The dollar, up about 1.6% for the year as measured by the
dollar index, has broadly benefited during bouts of risk
aversion and when markets have rallied, because the U.S. economy
is outperforming other parts of the world.
However, a recent cooling of trade-related tensions between
the United States and China, following an interim trade
agreement earlier this month, has led investors to favor
trade-sensitive currencies over the greenback.

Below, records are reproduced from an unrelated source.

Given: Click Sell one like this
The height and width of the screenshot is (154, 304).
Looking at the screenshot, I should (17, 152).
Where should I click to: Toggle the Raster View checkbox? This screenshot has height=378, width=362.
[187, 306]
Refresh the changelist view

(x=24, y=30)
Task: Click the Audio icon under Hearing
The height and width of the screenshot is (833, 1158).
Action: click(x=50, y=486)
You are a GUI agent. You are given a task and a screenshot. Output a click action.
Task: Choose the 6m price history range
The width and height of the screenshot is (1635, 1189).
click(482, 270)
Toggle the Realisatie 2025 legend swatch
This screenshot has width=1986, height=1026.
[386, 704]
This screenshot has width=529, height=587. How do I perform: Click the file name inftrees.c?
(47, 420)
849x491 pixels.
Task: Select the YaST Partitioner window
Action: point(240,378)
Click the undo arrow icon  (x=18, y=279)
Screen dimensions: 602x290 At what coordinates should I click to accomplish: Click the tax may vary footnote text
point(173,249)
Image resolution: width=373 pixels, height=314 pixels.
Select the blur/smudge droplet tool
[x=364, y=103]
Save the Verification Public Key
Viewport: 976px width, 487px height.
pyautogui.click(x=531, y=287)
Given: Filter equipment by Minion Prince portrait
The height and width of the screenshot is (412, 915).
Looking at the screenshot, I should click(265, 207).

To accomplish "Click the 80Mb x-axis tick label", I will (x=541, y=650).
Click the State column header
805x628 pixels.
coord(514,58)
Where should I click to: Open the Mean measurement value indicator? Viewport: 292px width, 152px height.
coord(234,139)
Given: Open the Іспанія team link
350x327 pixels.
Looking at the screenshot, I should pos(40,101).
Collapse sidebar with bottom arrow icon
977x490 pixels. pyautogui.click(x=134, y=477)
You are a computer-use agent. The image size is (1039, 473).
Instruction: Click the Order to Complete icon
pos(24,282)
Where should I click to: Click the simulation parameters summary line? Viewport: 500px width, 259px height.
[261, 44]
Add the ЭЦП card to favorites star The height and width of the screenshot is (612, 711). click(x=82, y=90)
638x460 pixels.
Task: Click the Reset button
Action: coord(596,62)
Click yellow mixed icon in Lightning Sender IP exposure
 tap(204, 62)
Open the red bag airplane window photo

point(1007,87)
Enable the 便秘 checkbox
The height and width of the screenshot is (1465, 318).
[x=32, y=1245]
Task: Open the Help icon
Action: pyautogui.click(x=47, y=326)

The Australian dollar, unchanged on the day against the
dollar, remained close to a five-month high against the
greenback. AUD=
The Aussie tends to do well when optimism grows over global
trade and China's economy.
China's yuan edged slightly higher on the day after Premier
Li Keqiang said the government was considering more measures to
lower corporate financing costs and hinted at "targeted" cuts in
banks' reserve requirement ratio. The offshore yuan
last traded at 7.0026 CNH= .
The Canadian dollar CAD= was trading 0.13% lower against
the greenback at 1.316 to the U.S. dollar, or 75.96 U.S. cents,
a day after data showed Canada's economy unexpectedly shrank by
0.1% in October. Sterling, which has fallen against the dollar for five
straight days, as its post-election rally floundered amid
growing anxiety around the possibility of a hard and chaotic
Brexit in the coming months, steadied on Tuesday.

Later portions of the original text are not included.